* **What you should do**
Return each entry word for word. Leave the images out.

----- Listed entries

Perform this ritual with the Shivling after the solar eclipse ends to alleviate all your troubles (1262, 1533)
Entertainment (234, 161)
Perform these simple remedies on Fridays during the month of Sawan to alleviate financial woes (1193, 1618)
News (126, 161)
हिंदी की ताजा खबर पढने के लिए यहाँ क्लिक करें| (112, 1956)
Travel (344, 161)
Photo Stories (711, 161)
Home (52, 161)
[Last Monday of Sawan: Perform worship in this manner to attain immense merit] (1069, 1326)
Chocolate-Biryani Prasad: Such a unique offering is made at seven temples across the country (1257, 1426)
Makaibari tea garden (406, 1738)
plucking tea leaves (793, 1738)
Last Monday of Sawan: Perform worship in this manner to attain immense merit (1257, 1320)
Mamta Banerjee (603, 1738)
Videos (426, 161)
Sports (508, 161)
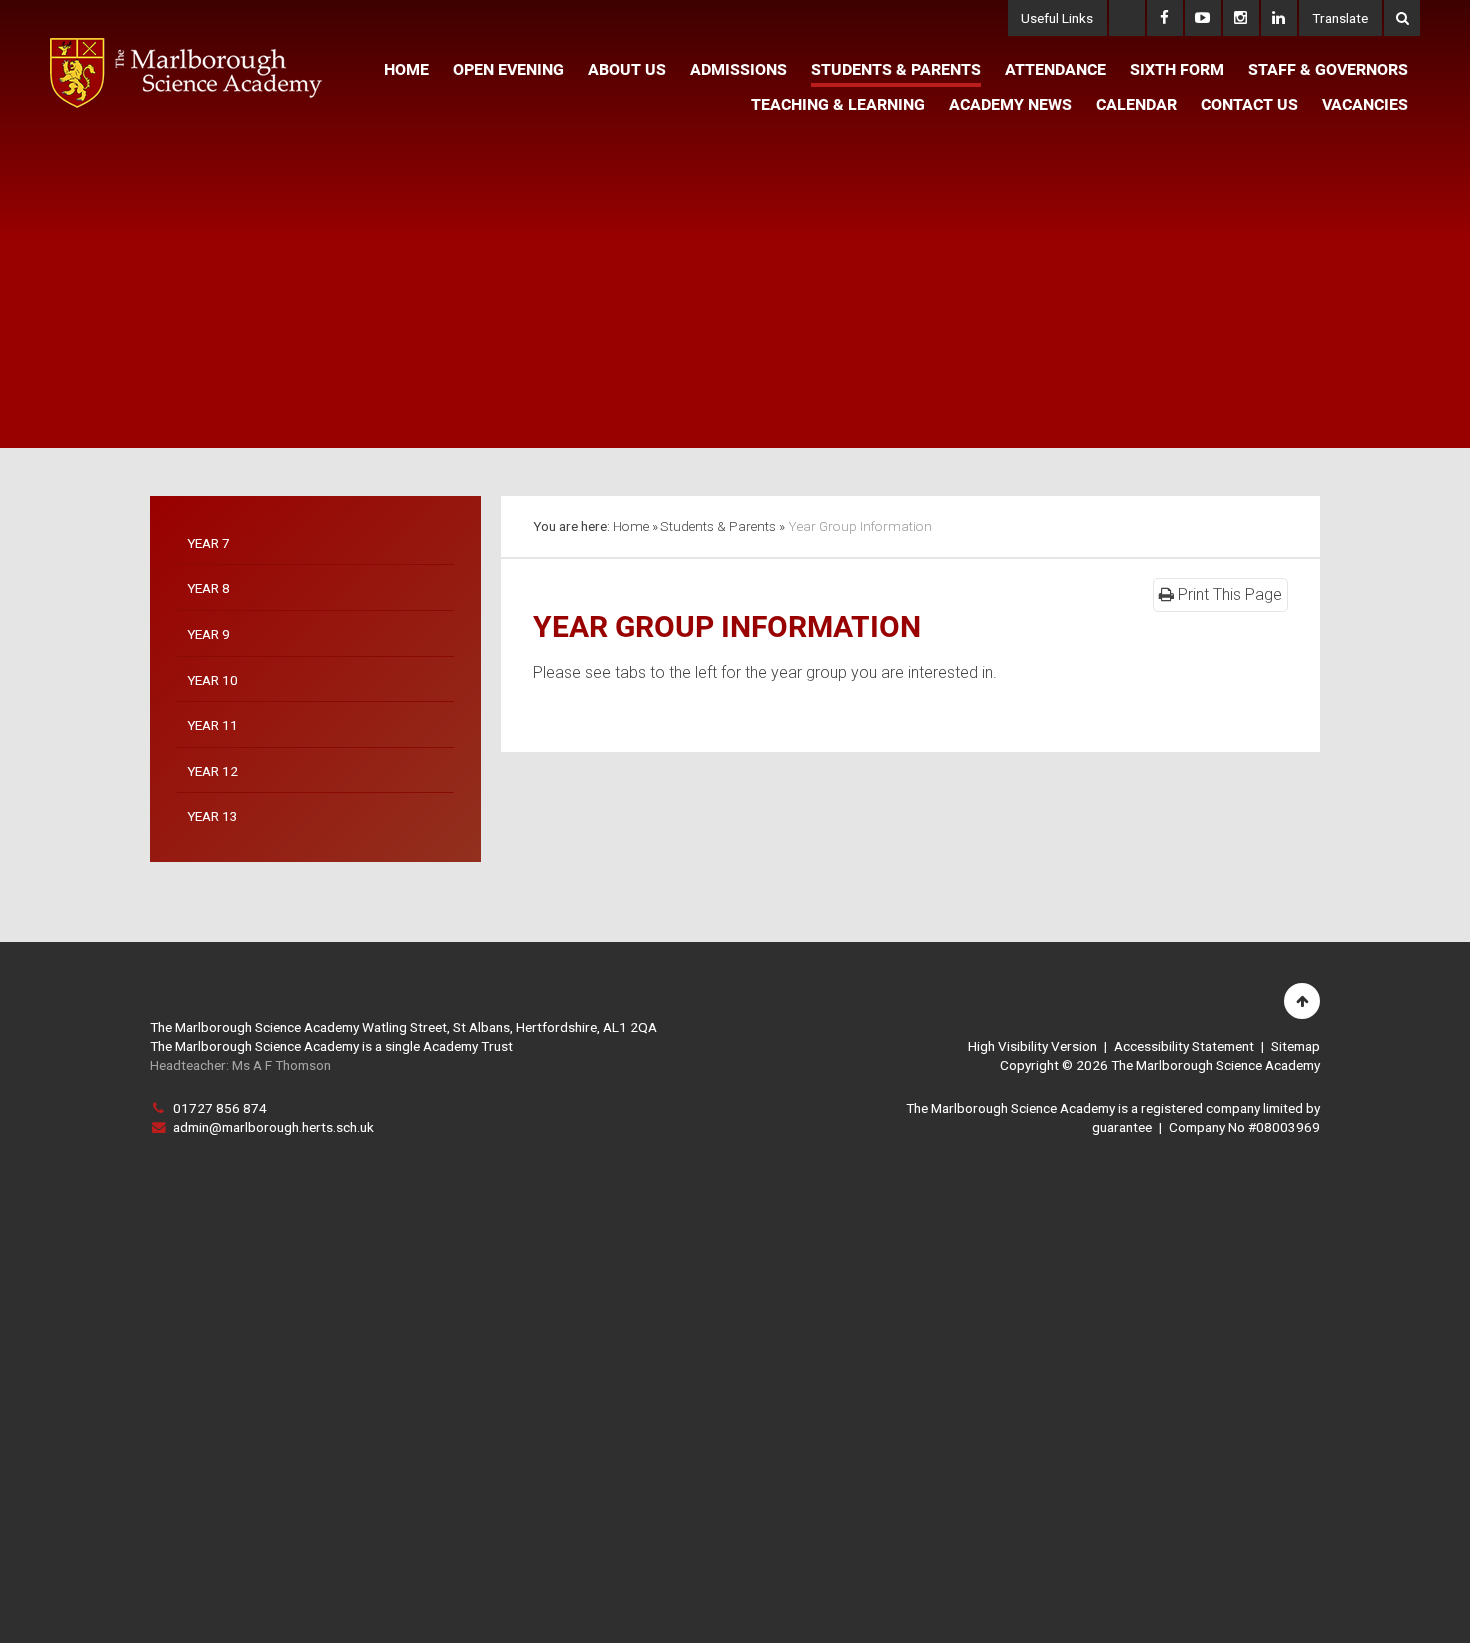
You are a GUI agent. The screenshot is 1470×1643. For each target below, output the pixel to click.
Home (631, 526)
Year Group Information (860, 526)
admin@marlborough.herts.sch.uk (273, 1127)
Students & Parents (718, 526)
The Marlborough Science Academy (186, 73)
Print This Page (1228, 594)
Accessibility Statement (1184, 1046)
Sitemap (1295, 1046)
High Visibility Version (1032, 1046)
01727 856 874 (220, 1108)
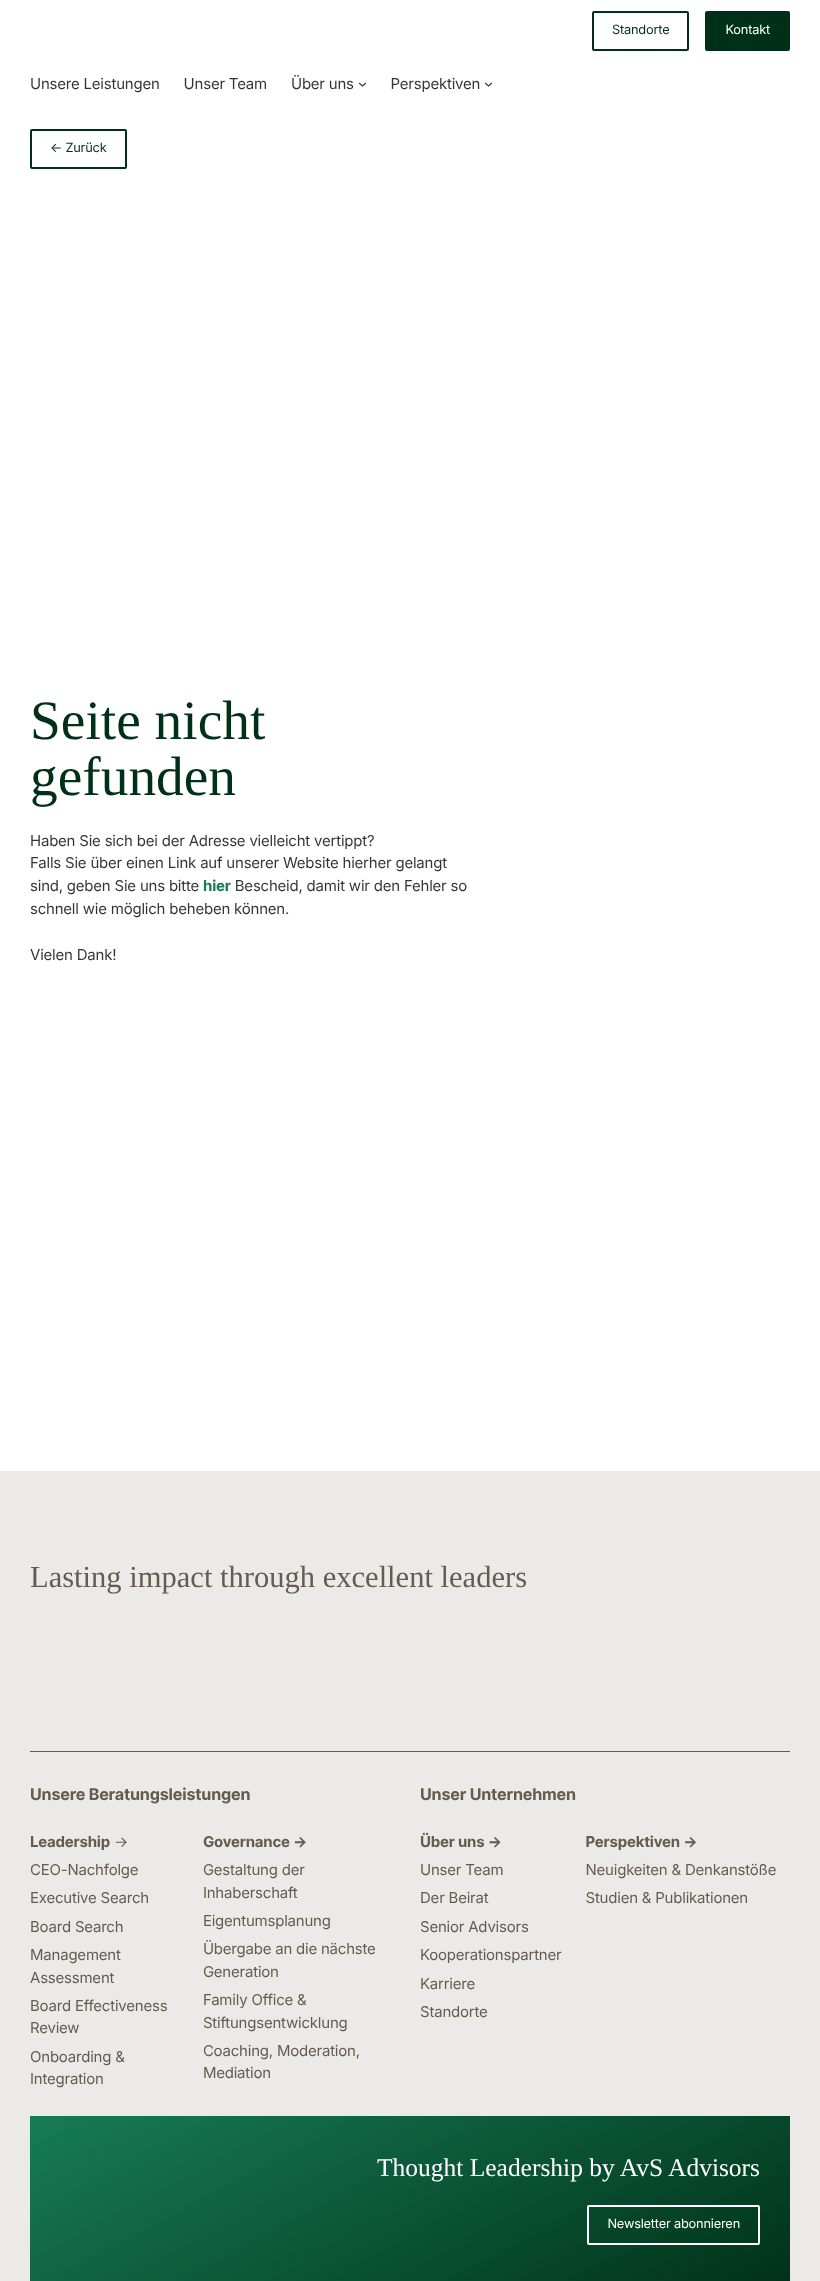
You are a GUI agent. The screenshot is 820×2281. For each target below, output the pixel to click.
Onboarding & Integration (77, 2067)
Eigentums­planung (267, 1920)
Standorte (640, 30)
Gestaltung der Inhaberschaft (254, 1880)
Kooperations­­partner (490, 1954)
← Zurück (78, 148)
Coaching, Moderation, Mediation (281, 2061)
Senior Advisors (474, 1926)
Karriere (447, 1983)
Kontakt (747, 30)
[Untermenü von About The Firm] (362, 83)
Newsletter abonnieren (673, 2224)
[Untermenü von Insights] (488, 83)
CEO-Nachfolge (84, 1869)
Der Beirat (454, 1897)
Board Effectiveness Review (98, 2016)
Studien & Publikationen (666, 1897)
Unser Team (461, 1869)
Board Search (76, 1926)
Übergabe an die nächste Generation (289, 1959)
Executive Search (89, 1897)
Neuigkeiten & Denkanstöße (680, 1869)
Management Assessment (75, 1965)
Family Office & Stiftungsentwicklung (275, 2010)
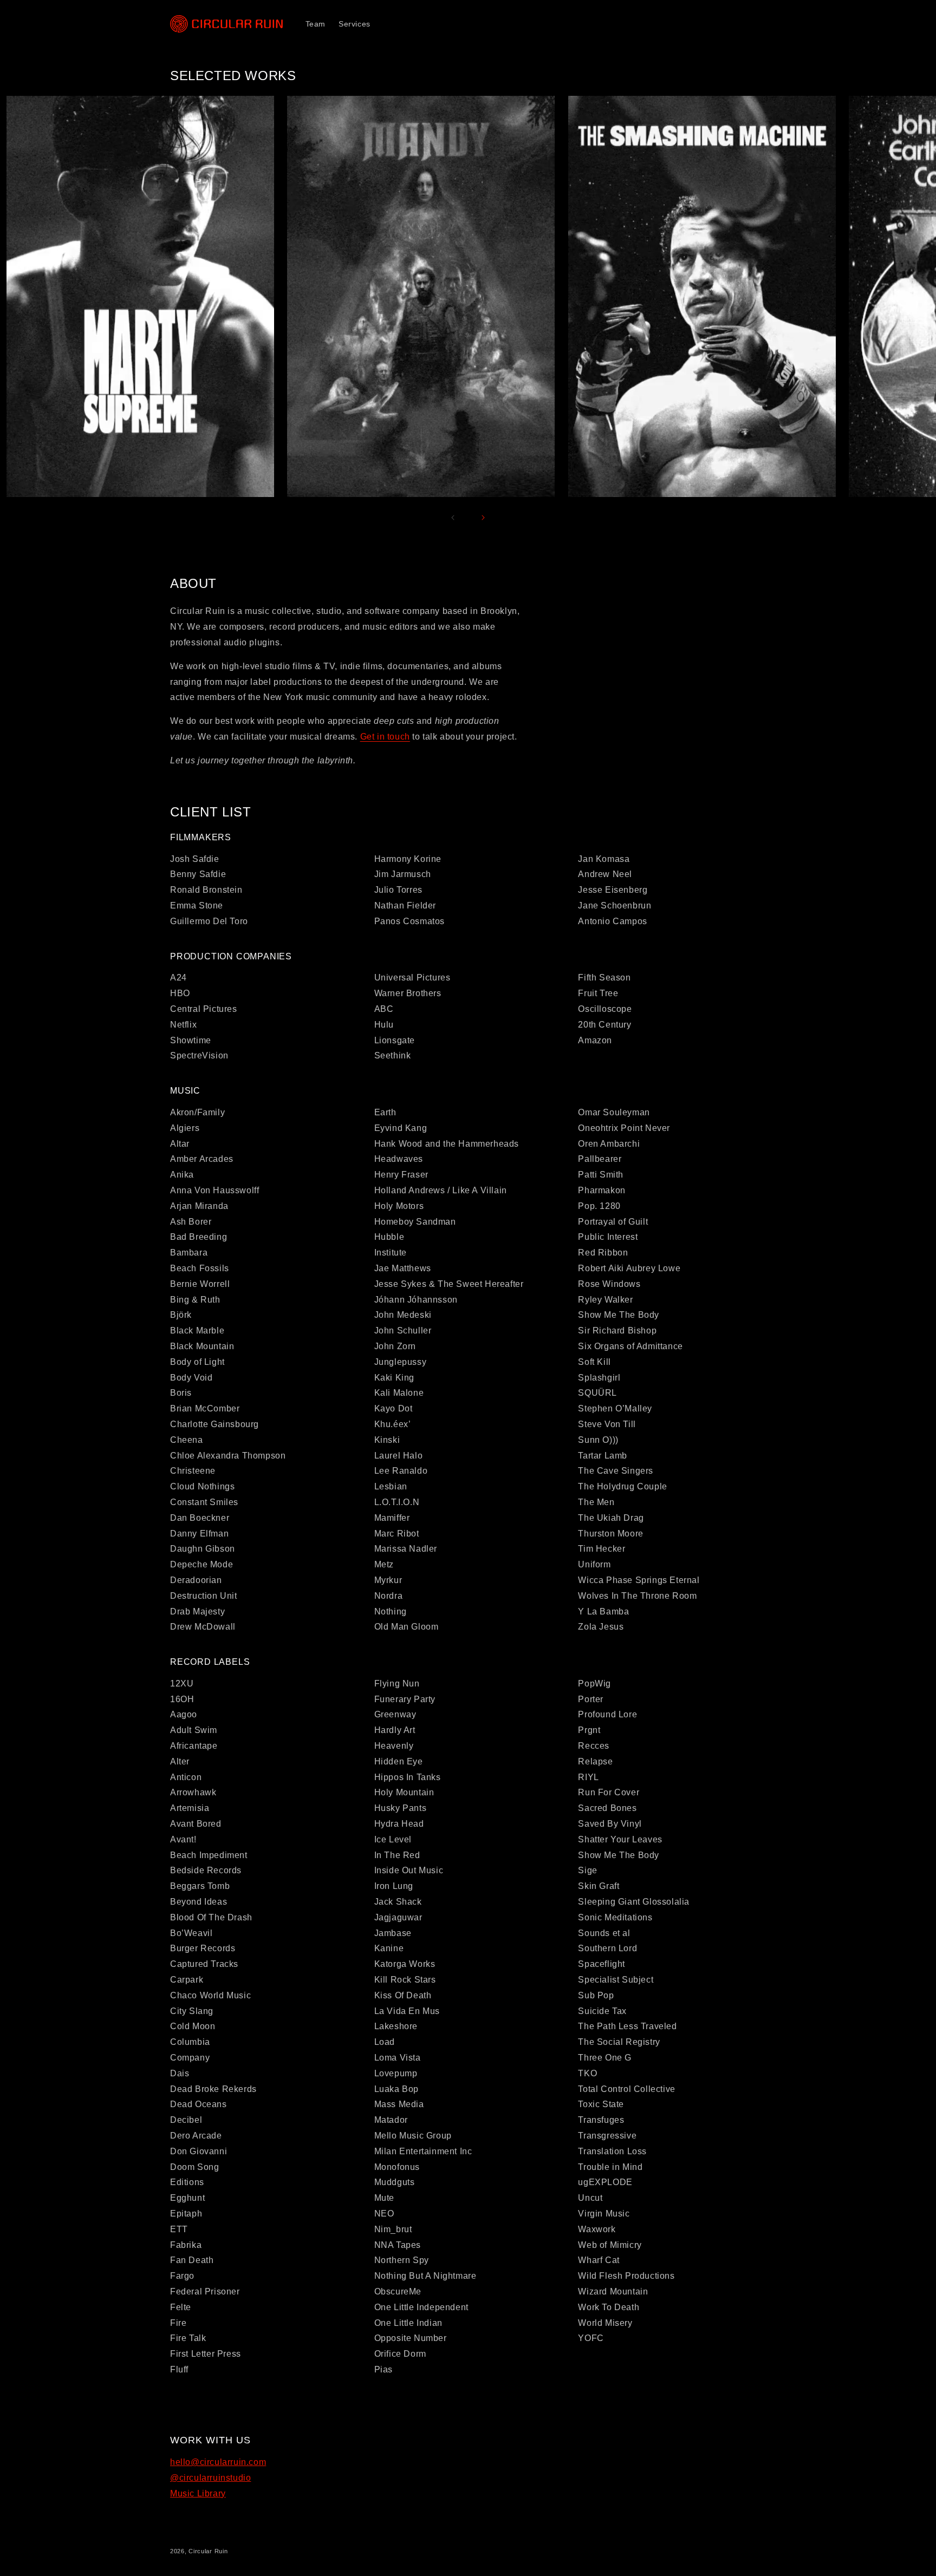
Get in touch (385, 736)
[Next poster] (483, 517)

----------

* **The completed task**
Perform this ritual with the Shivling after the solar eclipse ends to alleviate all your troubles (1262, 1533)
Entertainment (234, 161)
Perform these simple remedies on Fridays during the month of Sawan to alleviate financial woes (1193, 1618)
News (126, 161)
हिंदी की ताजा खबर पढने के लिए यहाँ क्लिक करें| (112, 1956)
Travel (344, 161)
Photo Stories (711, 161)
Home (52, 161)
[Last Monday of Sawan: Perform worship in this manner to attain immense merit] (1069, 1326)
Chocolate-Biryani Prasad: Such a unique offering is made at seven temples across the country (1257, 1426)
Makaibari tea garden (406, 1738)
plucking tea leaves (793, 1738)
Last Monday of Sawan: Perform worship in this manner to attain immense merit (1257, 1320)
Mamta Banerjee (603, 1738)
Videos (426, 161)
Sports (508, 161)
You are a GUI agent. The screenshot is 1470×1643. For each target below, output the pixel to click.
Home (631, 526)
Year Group Information (860, 526)
admin@marlborough.herts.sch.uk (273, 1127)
Students & Parents (718, 526)
The Marlborough Science Academy (186, 73)
Print This Page (1228, 594)
Accessibility Statement (1184, 1046)
Sitemap (1295, 1046)
High Visibility Version (1032, 1046)
01727 856 874 (220, 1108)
You are a GUI agent. The screenshot is 820×2281. For each target below, output the pixel to click.
Onboarding & Integration (77, 2067)
Eigentums­planung (267, 1920)
Standorte (640, 30)
Gestaltung der Inhaberschaft (254, 1880)
Kooperations­­partner (490, 1954)
← Zurück (78, 148)
Coaching, Moderation, Mediation (281, 2061)
Senior Advisors (474, 1926)
Karriere (447, 1983)
Kontakt (747, 30)
[Untermenü von About The Firm] (362, 83)
Newsletter abonnieren (673, 2224)
[Untermenü von Insights] (488, 83)
CEO-Nachfolge (84, 1869)
Der Beirat (454, 1897)
Board Effectiveness Review (98, 2016)
Studien & Publikationen (666, 1897)
Unser Team (461, 1869)
Board Search (76, 1926)
Übergabe an die nächste Generation (289, 1959)
Executive Search (89, 1897)
Neuigkeiten & Denkanstöße (680, 1869)
Management Assessment (75, 1965)
Family Office & Stiftungsentwicklung (275, 2010)
Get in touch (385, 736)
[Next poster] (483, 517)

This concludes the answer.